Kupffer believes that the direct ancestors of vertebrates showed the same
relations as are seen to—day in the tailed Ascidian larva. In a scheme of the
ancestral vertebrate he describes the mouth (“ Palaeostoma ”) opening dorsally
in front of the brain. The brain tube is in communication with the anterior
part of the intestine by a canal running through the base of the anterior
brain vesicle. This canal has developed upon it a subcerebral gland.
Ventral to the palaeostoma is the “ Haftorgan ” on the anterior pole of the
body. In the course of development the new vertebrate mouth (Neostoma)

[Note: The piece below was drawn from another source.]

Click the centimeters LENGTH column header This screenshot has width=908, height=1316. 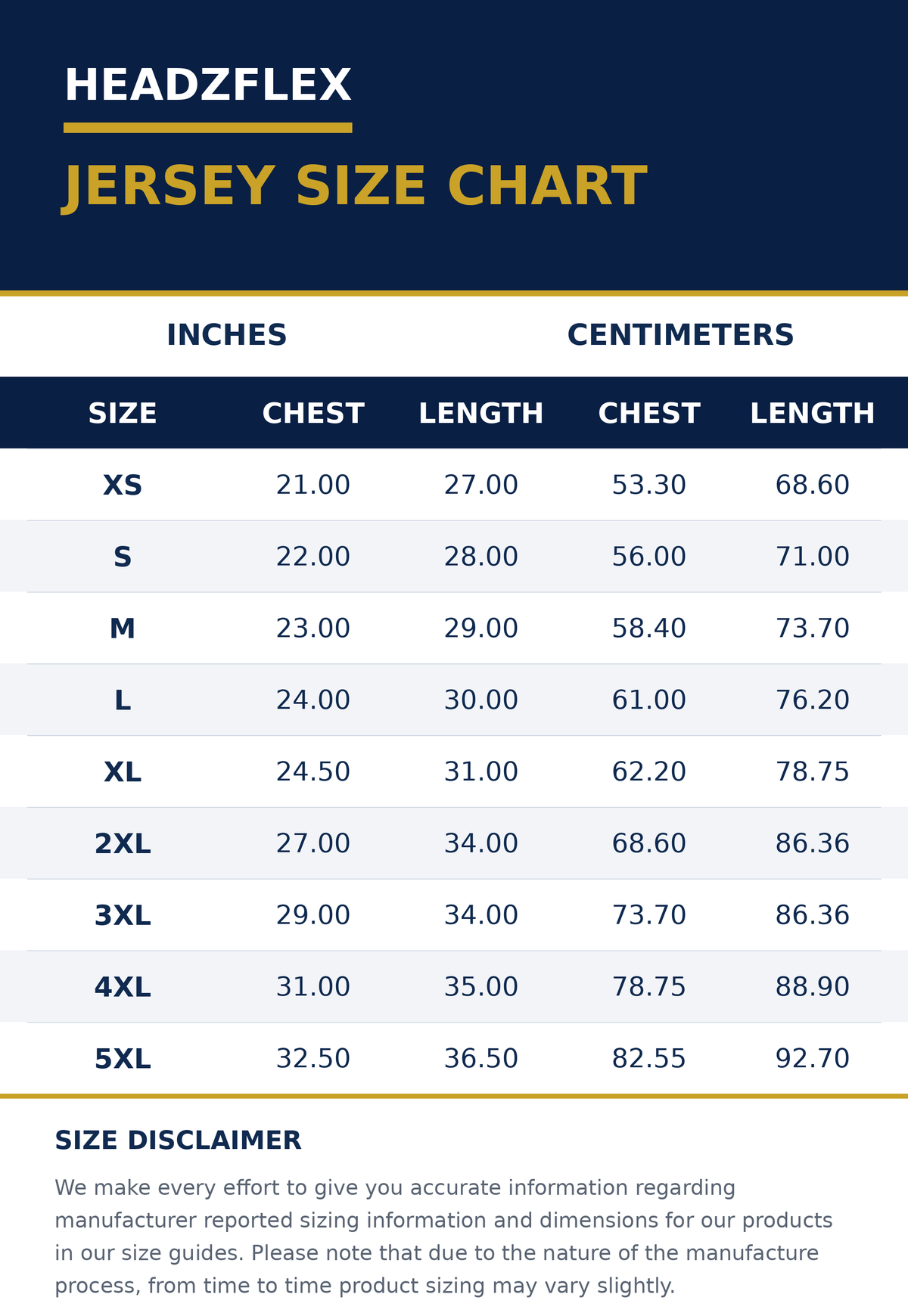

is formed, in agreement with Dohrn’s hypothesis, from a pair of gill-clefts
below the “Haftorgan.” The part of the intestine between the old and
the new mouth, or preoral intestine, is reduced, but persists to a certain
extent in some vertebrates. The palaeostoma is lined by epidermis, and its
representative in vertebrates is Rathke’s pouch; it also forms the outer part
of the nasal duct (“ Nasenrachengang ”) of Myxine, and the entire nasal
duct of Petromyzon. The remains of the canalis neurentericus anterior,
with its appertaining glands, are to be seen in the infundibular process and
saccus vasculosus. In mammals, the only representative of the preoral
intestine is the transitory appearance of the solid mass of cells formed from
Seessel’s pouch, but in amphibians it persists as part of the anterior lobe of
the pituitary.
Kupffer’s views on the morphological significance of the pituitary body
have not met with general acceptance. Willey (36) states that the present
relation of the hypophysis to the infundibulum in the craniates, however
intimate it may be in some cases, is, nevertheless, incidental and secondary.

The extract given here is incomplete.